Instruction:
Set out as a numbered list the lines starting with the one containing "Viewport: 743px width, 1087px height. How do I perform: Select" and running through the end of the lines below, leaving out blank lines.

Recorded information:

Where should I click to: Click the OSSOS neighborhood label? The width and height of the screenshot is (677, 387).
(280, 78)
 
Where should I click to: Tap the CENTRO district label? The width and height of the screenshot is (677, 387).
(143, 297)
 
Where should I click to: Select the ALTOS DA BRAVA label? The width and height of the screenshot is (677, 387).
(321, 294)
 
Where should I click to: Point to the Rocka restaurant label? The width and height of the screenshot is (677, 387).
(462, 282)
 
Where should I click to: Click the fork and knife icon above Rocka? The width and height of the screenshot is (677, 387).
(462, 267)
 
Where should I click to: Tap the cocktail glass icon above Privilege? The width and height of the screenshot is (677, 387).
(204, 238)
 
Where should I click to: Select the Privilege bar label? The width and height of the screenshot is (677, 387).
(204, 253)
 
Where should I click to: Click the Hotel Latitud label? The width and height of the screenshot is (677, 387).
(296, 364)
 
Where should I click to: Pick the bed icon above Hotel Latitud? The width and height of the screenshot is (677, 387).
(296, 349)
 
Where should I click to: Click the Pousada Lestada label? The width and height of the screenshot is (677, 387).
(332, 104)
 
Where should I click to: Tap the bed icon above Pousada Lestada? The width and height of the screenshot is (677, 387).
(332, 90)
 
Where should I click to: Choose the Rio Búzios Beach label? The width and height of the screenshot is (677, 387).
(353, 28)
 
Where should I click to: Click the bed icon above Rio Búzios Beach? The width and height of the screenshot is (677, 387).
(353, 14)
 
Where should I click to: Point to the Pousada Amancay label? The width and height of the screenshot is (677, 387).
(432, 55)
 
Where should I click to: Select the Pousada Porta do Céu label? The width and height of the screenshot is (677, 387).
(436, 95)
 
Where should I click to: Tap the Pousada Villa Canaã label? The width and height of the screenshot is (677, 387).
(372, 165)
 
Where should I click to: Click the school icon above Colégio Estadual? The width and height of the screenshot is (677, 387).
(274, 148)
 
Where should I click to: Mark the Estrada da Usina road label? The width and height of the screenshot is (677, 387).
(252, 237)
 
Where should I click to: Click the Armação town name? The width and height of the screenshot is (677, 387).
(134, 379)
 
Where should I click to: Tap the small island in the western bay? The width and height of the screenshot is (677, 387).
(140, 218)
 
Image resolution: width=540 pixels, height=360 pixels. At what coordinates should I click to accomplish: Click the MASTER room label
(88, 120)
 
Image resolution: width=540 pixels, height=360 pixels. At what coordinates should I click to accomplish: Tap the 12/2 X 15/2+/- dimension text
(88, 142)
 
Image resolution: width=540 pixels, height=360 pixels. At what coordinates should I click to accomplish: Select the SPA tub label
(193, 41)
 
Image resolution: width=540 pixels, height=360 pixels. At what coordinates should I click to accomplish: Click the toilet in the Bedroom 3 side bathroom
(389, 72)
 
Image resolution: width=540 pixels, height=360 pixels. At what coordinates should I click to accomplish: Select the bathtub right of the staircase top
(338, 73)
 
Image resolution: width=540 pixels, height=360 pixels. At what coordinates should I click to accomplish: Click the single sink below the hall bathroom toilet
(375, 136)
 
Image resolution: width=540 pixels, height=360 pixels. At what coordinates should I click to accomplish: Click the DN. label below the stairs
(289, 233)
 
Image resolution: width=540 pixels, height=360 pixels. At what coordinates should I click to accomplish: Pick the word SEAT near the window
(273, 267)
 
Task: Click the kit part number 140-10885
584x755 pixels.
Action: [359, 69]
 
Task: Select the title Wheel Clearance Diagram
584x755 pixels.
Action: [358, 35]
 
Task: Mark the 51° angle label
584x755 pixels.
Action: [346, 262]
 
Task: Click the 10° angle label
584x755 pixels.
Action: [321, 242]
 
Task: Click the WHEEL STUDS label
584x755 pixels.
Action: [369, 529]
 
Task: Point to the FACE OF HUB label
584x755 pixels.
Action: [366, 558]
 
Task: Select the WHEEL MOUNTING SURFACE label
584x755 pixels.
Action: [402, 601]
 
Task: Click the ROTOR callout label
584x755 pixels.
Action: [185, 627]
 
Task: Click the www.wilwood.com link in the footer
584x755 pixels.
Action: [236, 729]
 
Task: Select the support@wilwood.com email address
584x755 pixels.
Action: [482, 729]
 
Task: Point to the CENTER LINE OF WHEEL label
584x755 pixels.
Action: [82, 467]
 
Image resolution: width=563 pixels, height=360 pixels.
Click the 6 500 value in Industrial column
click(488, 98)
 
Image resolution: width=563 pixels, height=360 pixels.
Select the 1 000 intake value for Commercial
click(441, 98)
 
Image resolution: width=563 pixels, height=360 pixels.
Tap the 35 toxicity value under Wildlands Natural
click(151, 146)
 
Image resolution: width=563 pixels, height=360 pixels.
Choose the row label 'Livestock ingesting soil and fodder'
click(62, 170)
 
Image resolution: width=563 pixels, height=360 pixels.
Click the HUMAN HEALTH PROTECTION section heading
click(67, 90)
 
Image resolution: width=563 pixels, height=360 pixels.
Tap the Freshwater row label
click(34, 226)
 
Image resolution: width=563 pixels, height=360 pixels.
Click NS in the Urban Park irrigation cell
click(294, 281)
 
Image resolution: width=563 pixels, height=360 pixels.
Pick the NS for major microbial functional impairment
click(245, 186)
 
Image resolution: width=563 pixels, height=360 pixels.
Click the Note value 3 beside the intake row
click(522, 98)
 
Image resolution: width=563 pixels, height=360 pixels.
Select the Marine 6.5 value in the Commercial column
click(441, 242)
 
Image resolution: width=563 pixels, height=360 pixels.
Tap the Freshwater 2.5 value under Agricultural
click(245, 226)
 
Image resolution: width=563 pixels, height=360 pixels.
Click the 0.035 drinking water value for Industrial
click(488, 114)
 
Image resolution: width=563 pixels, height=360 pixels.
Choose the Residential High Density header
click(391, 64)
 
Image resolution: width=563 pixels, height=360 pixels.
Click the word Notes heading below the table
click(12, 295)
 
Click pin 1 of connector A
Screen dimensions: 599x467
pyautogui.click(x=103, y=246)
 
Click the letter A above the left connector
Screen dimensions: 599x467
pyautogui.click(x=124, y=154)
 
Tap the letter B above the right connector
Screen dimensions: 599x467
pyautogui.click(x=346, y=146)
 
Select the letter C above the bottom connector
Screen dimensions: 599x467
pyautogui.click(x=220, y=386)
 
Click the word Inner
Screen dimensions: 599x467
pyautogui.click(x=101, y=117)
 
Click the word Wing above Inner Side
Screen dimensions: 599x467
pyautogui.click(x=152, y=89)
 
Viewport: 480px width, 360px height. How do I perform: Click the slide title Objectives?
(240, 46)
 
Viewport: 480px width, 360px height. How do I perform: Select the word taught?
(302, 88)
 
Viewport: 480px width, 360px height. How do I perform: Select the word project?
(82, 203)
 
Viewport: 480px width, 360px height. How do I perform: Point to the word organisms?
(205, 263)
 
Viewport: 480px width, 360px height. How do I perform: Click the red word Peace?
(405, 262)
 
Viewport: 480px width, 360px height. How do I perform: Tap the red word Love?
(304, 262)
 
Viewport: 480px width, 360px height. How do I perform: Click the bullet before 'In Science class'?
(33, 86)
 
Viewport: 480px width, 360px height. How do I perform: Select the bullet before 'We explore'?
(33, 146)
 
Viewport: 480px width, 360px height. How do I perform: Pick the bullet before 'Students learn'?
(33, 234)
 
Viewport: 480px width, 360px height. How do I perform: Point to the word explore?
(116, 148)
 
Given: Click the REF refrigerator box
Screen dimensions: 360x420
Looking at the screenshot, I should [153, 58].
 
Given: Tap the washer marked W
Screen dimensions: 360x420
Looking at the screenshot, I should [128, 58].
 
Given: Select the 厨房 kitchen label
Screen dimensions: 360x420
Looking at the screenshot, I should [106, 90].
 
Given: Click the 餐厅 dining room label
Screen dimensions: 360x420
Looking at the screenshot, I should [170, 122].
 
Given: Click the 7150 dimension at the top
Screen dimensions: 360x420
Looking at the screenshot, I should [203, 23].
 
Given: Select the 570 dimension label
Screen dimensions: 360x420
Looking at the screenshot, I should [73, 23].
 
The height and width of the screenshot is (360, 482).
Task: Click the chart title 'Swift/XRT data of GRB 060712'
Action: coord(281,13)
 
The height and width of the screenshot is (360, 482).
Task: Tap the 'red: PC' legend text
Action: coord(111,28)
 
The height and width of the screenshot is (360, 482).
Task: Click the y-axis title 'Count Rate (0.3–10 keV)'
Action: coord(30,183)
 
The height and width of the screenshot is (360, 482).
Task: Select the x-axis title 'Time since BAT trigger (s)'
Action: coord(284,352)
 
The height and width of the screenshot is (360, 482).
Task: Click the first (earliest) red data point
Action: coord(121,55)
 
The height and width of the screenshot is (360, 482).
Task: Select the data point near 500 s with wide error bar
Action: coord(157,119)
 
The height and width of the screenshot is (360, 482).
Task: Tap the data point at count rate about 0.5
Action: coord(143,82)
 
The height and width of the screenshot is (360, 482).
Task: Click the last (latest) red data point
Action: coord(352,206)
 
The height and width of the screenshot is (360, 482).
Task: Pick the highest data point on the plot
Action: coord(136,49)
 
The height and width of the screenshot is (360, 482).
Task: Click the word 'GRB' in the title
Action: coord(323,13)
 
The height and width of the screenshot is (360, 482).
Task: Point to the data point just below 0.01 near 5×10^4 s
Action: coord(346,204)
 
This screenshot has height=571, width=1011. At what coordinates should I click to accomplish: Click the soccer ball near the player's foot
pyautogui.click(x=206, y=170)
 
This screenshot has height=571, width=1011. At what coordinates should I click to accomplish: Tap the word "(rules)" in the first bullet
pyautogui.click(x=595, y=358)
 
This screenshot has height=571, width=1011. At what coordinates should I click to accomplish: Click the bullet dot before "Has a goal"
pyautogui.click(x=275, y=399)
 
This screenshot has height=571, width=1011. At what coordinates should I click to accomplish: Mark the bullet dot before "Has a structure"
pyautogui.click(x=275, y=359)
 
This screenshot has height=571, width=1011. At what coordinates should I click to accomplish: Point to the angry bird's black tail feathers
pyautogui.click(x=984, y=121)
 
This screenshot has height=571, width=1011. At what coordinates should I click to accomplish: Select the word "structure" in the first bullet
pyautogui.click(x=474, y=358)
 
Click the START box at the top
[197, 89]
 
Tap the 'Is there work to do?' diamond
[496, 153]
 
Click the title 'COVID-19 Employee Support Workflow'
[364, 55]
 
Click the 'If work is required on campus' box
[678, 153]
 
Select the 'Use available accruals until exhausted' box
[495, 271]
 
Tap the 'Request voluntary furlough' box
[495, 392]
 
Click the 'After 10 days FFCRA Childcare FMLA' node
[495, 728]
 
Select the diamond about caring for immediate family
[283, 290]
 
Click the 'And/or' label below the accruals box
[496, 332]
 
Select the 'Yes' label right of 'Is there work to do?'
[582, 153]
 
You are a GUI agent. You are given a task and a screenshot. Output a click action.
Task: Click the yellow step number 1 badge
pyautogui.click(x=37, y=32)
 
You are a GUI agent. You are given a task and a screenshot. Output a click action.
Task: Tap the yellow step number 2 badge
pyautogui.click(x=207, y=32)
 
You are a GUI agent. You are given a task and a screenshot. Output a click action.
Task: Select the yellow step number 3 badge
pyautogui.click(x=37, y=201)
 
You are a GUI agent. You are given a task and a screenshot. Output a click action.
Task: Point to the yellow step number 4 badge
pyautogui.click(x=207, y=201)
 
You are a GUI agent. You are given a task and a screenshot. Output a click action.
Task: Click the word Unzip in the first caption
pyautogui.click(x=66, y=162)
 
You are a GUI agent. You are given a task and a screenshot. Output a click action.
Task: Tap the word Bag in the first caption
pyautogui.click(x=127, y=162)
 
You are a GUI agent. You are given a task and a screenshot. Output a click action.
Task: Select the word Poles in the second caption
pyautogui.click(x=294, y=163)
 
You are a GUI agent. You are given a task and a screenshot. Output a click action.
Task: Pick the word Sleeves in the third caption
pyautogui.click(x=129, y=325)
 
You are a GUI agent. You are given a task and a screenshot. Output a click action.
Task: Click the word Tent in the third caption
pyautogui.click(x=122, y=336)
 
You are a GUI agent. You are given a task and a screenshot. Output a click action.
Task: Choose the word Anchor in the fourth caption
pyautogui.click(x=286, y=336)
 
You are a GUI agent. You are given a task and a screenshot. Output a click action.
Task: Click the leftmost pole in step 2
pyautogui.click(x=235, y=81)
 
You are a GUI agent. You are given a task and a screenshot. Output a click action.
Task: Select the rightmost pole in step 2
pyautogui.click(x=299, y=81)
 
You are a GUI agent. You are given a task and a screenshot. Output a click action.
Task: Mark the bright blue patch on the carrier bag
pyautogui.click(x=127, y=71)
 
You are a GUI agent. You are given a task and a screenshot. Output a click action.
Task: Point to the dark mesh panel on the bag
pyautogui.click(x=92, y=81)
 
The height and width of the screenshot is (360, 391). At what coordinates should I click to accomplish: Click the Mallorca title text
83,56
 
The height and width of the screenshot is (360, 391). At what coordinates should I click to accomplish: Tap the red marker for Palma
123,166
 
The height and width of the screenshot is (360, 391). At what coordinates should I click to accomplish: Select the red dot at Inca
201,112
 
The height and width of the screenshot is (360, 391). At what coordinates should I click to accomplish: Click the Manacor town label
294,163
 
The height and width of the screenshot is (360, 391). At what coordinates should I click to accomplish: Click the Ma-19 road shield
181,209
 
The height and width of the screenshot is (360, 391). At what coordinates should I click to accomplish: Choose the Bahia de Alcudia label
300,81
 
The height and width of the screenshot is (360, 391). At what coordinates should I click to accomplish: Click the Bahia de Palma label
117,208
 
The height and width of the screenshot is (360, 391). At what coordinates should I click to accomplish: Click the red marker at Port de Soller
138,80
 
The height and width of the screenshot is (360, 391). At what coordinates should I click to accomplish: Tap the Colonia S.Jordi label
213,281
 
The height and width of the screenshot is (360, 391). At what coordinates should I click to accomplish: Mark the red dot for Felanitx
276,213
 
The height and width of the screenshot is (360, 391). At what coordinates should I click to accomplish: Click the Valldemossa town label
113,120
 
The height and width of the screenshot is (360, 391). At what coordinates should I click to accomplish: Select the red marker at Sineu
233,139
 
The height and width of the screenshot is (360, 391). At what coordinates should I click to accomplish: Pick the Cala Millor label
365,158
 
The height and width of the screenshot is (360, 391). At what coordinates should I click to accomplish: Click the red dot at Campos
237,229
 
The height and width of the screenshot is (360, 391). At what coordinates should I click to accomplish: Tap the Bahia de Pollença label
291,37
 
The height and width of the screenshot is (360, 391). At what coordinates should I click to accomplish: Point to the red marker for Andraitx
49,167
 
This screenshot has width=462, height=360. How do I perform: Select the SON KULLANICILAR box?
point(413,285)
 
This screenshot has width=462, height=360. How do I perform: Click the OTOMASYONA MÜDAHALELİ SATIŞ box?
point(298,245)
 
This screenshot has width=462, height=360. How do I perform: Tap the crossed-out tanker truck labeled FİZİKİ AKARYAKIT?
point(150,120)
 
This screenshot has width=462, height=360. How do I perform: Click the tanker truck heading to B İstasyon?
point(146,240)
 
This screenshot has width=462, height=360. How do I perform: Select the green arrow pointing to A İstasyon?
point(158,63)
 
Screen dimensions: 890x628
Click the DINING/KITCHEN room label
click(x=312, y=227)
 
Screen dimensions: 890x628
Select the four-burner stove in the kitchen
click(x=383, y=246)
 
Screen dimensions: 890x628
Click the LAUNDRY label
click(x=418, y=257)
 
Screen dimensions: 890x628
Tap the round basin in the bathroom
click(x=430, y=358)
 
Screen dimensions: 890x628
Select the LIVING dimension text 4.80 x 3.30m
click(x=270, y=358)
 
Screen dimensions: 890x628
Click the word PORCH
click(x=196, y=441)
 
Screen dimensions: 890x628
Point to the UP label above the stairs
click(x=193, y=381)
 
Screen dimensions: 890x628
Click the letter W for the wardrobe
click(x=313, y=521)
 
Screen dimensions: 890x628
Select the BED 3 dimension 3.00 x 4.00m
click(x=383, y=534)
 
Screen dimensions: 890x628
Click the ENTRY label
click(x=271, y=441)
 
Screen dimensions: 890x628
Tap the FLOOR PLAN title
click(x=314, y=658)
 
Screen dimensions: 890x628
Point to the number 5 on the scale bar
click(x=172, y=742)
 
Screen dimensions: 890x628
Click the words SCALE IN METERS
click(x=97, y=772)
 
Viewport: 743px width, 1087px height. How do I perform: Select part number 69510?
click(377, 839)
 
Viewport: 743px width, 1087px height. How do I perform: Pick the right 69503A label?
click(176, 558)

Exercise result:
1. Viewport: 743px width, 1087px height. How do I perform: Select part number 69510?
2. click(377, 839)
3. Viewport: 743px width, 1087px height. How do I perform: Pick the right 69503A label?
4. click(176, 558)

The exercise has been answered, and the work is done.